With the parallelism set to 2, you will get 2 files. More than 2, actually
-- e.g., with hourly buckets, you'll get 2 files per hour.

If the i/o bandwidth of a single instance is sufficient to handle your
expected throughput, then you can set the parallelism of the sink (or the
entire pipeline) to one. If it's not, then you'll be glad to have multiple
instances each handling a slice of the job and writing to independent
filesystems.

David

On Wed, Aug 31, 2022 at 8:44 AM <pod...@gmx.com> wrote:

>
> Doesn't it depends on 'sink.parallelism'?
> If I set 'sink.parallelism' = '2' I get two files, 'sink.parallelism' =
> '1' just one file...
>
> But I think doing like that I reduce the number of tasks so it will have
> negative impact on performance :-(
>
>
>
> Sent: Tuesday, August 30, 2022 at 3:22 PM
> From: "Martijn Visser" <mart...@immerok.com>
> To: pod...@gmx.com, user@flink.apache.org
> Subject: Re: Why this example does not save anything to file?
>
> Hi Mike,
>
> I think that's caused by you not having enabled checkpointing. If you
> enable that, it should be resolved I think.
>
> Best regards,
>
> Martijn
>
> On Wed, Aug 3, 2022 at 9:01 PM <pod...@gmx.com[mailto:pod...@gmx.com]>
> wrote:
> Thank you very much Martijn you dedicated your productive time to help me!
> I'm new noob in this subject - I took that example somewhere from
> Internet. I see problem for guys like me is that Flink syntax changes from
> version to version quite significantly. So here not 'connector.type' but
> 'connector' etc.
>
> Additional problem was that there was no error that something is wrong and
> in addition 'select from' in next lines display result from table...
>
> Anyway, I was expecting single file 'test5.txt' as a result but got file
> for each row.
>
> part-6624d8af-6638-444e-b53a-bca9d5aa175e-task-0-file-0
> part-6624d8af-6638-444e-b53a-bca9d5aa175e-task-1-file-0
> ...
>
>
> Can it be just one file?
> Best,
>
> Mike
>
>
> Sent: Wednesday, August 03, 2022 at 4:03 PM
> From: "Martijn Visser" <martijnvis...@apache.org[mailto:
> martijnvis...@apache.org]>
> To: pod...@gmx.com[mailto:pod...@gmx.com]
> Cc: user@flink.apache.org[mailto:user@flink.apache.org]

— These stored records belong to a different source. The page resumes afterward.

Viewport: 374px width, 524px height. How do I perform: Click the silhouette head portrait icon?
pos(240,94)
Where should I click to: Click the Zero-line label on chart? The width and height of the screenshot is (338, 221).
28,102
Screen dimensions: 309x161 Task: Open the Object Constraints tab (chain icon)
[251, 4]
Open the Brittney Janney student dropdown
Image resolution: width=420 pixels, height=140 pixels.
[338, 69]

> Subject: Re: Why this example does not save anything to file?
>
> I've verified your code locally and it doesn't work indeed, at least not
> with the latest Flink version (I've tested it with Flink 1.15). There are a
> couple of reasons for that:
>
> 1. You've mentioned in this thread that there's no problem with the
> 'csv.field-delimiter'. There is actually, because the default is a , and
> not a ; as documented at
> https://nightlies.apache.org/flink/flink-docs-master/docs/connectors/table/formats/csv/#format-options[https://nightlies.apache.org/flink/flink-docs-master/docs/connectors/table/formats/csv/#format-options]

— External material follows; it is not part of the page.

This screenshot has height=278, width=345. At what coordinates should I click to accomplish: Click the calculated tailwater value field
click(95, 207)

> 2. When adding this option, Flink wouldn't compile because the SQL
> statement uses options that are different then documented at
> https://nightlies.apache.org/flink/flink-docs-master/docs/connectors/table/filesystem/[https://nightlies.apache.org/flink/flink-docs-master/docs/connectors/table/filesystem/][https://nightlies.apache.org/flink/flink-docs-master/docs/connectors/table/filesystem/%5Bhttps://nightlies.apache.org/flink/flink-docs-master/docs/connectors/table/filesystem/%5D]
> <https://nightlies.apache.org/flink/flink-docs-master/docs/connectors/table/filesystem/%5Bhttps://nightlies.apache.org/flink/flink-docs-master/docs/connectors/table/filesystem/%5D%5Bhttps://nightlies.apache.org/flink/flink-docs-master/docs/connectors/table/filesystem/%5Bhttps://nightlies.apache.org/flink/flink-docs-master/docs/connectors/table/filesystem/%5D%5D>.

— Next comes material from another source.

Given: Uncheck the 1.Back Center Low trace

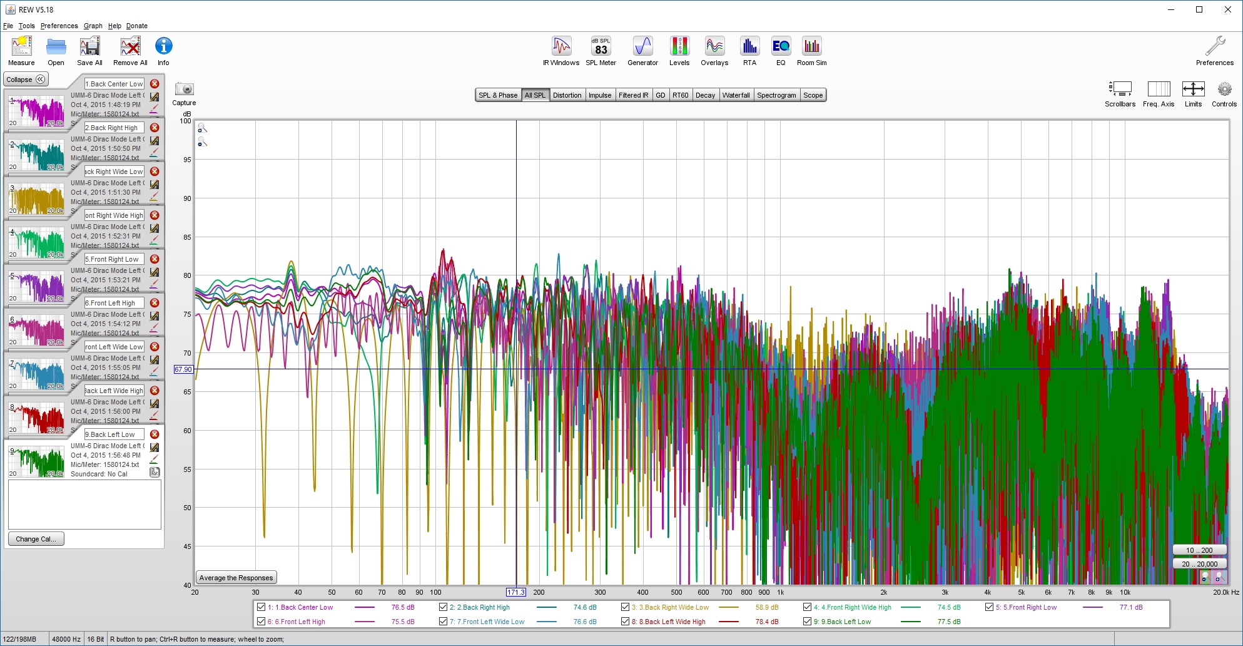Looking at the screenshot, I should coord(261,607).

> You have connector.type, connector.path and format.type listed. It should
> be connector, path and format.
>
> In the end, I used the following code and the expect result was properly
> written:
>
>         tEnv.executeSql(
>                 "CREATE TABLE Table1 (column_name1 STRING, column_name2
> DOUBLE) WITH ('connector' = 'filesystem', 'path' =
> 'file:///C:/temp/test4.txt', 'format' = 'csv', 'csv.field-delimiter' =
> ';')");
>
> Best regards,
>
> Martijn
>
> Op di 2 aug. 2022 om 00:42 schreef <pod...@gmx.com[mailto:pod...@gmx.com
> ][mailto:pod...@gmx.com[mailto:pod...@gmx.com]]>:
>
> No, I do not have it
>
>
>
> Sent: Monday, August 01, 2022 at 4:43 PM
> From: "Martijn Visser" <martijnvis...@apache.org[mailto:
> martijnvis...@apache.org][mailto:martijnvis...@apache.org[mailto:
> martijnvis...@apache.org]]>
> To: pod...@gmx.com[mailto:pod...@gmx.com][mailto:pod...@gmx.com[mailto:
> pod...@gmx.com]]
> Cc: user@flink.apache.org[mailto:user@flink.apache.org][mailto:
> user@flink.apache.org[mailto:user@flink.apache.org]]
> Subject: Re: Why this example does not save anything to file?
>
> That's Flink fault-tolerance mechanism, see
> https://nightlies.apache.org/flink/flink-docs-stable/docs/dev/datastream/fault-tolerance/checkpointing/[https://nightlies.apache.org/flink/flink-docs-stable/docs/dev/datastream/fault-tolerance/checkpointing/][https://nightlies.apache.org/flink/flink-docs-stable/docs/dev/datastream/fault-tolerance/checkpointing/%5Bhttps://nightlies.apache.org/flink/flink-docs-stable/docs/dev/datastream/fault-tolerance/checkpointing/%5D]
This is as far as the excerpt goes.